Through a new web portal (www.nomoreransom.org), the No More Ransom initiative is aimed at informing the public about the dangers of ransomware programs and helping victims to retrieve their data without having to pay ransom to digital criminals.
Ransomware is a type of malware that locks the victim's computer or encrypts its data, requiring an ransom to allow the recovery of the "infected" device or locked files. Today, ransomware programs are one of the top threats facing law enforcement authorities in the EU.

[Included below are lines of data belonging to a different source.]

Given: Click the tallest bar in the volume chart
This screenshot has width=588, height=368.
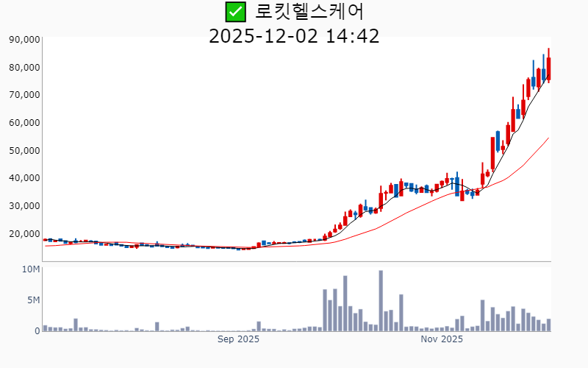Looking at the screenshot, I should tap(381, 301).
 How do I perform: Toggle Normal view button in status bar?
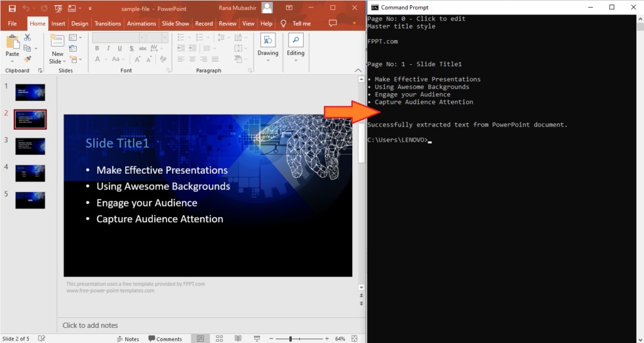pyautogui.click(x=200, y=339)
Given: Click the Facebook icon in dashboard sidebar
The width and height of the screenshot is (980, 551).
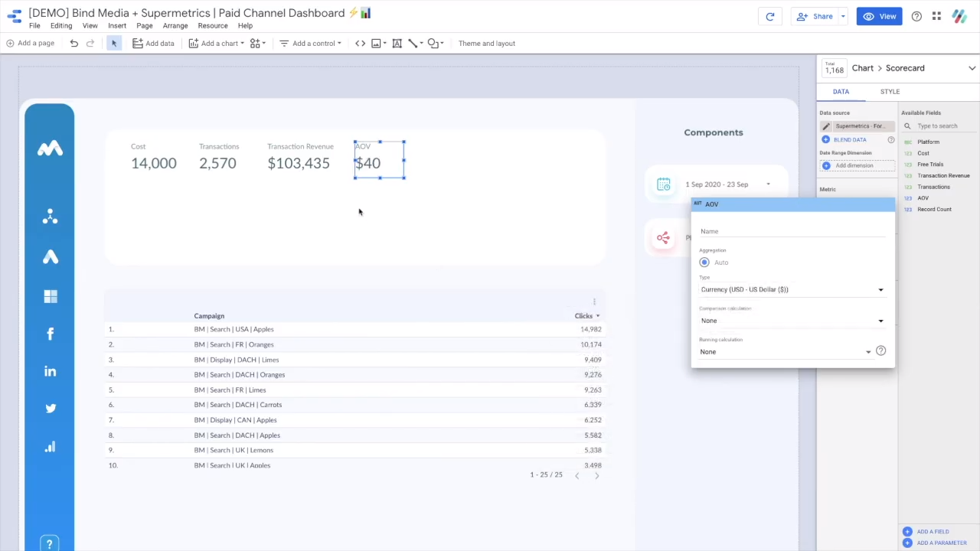Looking at the screenshot, I should 50,334.
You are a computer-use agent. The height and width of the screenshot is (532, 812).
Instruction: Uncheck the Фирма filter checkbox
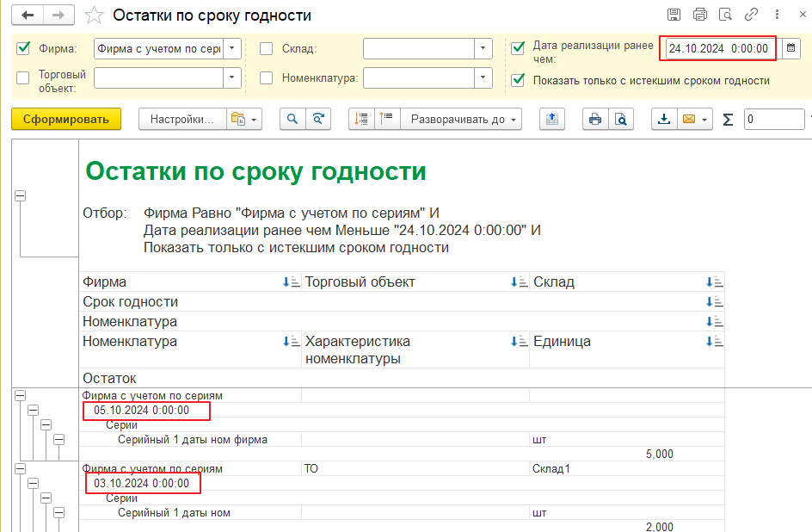tap(23, 48)
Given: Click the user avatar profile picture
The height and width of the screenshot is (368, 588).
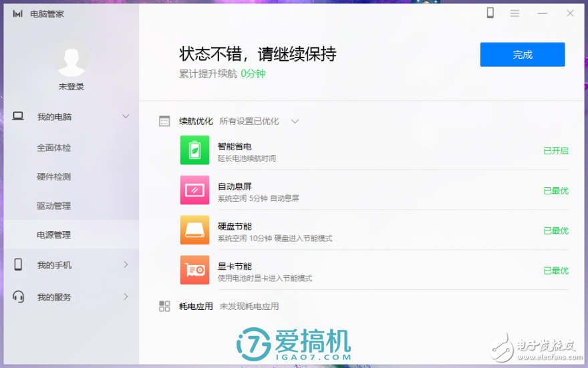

Almost two-thirds of EU Member States are investigating these types of attacks. While the goal is often the devices of individual users, corporate or government networks are not unaffected by this situation. At the same time, the number of victims is rising at an alarming rate. According to Kaspersky Lab data, the number of crypto-ransomware attackers increased by 550%: from 131.000 in the period 2014-2015 to 718.000 in the 2015-2016 period.
NoMoreRansom.org (No More Ransom)
Purpose of the site www.nomoreransom.org is to provide a useful online resource for the victims of ransomware programs. Users can find information about the types of ransomware programs, how they work and, most importantly, how to protect them from them. The update plays a key role around this issue as there are no tools for decrypting all existing types of malware. If a user's device is "infected", there is a great chance that its data will be lost forever. Using the Internet wisely and following a series of simple digital security tips, users can avoid "contamination".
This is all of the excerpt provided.